Philipp Lahm nie rozmawiał jeszcze z Michaelem Ballackiem na temat opaski kapitańskiej. To tłumaczy on na łamach ‘Bildu’: „Nie, nie mieliśmy jeszcze żadnej rozmowy, ale myślę że to nie jest żaden problem. Jesteśmy dwójka bardzo rozmownych typów i myślę, że jeśli będzie trzeba to o tym porozmawiamy”. Philipp Lahm jeśli będzie musiał to odda bez problemu opaskę kapitana – on nadal by chętnie kierował drużyną, ale nie chce robić tego za wszelką cenę.
Obrońca reprezentacji mówi dalej: „to wielki zaszczyt reprezentować swój naród, a w szczególności gdy jest taka wielka nacja piłkarska jak Niemcy. Z tym uczuciem nosiłem opaskę kapitana na mistrzostwach świata. Chętnie przejmuje odpowiedzialność. Ta rola w RPA sprawiał mi wiele przyjemności, tak samo jak rola vice-kapitana w Bayernie”. Ale pomimo wszystko nie byłoby dla niego żadnym problemem oddanie opaski. „Grałbym dalej normalnie w piłkę, tak jak to miało miejsce przed tym. Dalej też bym normalnie wyrażał swoją opinie. Przecież bez opaski moje znaczenie na boisku nie spadnie”. Selekcjoner reprezentacji Niemiec chce decyzje w tej sprawie podjąć do końca września.

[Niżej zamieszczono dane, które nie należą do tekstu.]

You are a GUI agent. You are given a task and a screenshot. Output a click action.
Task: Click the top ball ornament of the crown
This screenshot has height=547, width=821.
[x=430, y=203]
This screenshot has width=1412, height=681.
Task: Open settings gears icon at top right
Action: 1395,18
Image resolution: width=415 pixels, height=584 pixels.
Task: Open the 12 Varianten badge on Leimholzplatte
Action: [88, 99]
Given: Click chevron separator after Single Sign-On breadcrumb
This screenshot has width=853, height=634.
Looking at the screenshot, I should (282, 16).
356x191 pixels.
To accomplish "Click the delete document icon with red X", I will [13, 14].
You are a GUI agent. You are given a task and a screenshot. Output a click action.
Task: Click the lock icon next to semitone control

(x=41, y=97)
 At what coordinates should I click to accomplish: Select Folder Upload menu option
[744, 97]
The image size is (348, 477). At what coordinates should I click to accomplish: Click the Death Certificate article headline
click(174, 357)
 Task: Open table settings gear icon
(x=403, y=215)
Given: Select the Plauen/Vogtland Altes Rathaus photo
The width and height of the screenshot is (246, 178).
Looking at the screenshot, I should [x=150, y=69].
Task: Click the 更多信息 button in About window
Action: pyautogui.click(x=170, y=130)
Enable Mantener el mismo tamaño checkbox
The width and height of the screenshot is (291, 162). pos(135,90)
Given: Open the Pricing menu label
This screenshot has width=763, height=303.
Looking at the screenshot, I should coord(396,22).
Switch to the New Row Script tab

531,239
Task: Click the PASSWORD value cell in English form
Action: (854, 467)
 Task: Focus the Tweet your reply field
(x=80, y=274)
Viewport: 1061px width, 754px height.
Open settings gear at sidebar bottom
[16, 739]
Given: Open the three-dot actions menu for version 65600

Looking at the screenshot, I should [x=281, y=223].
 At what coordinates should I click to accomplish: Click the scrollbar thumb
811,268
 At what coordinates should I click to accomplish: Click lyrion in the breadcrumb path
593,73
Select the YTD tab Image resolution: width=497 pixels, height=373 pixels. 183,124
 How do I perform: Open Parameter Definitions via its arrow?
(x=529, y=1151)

W ostatnim czasie jest to bardzo głośny temat w Niemczech i ciągle ktoś wstawia się za Ballackiem lub za Lahmem. Löw chce najpierw porozmawiać z zawodnikami, a potem podjąć decyzję. Ostatnio wydaje się, że mysli on o pozostawieniu Lahma w roli kapitana. Tym samym przyszłość Ballacka w reprezentacji stanie pod znakiem zapytania?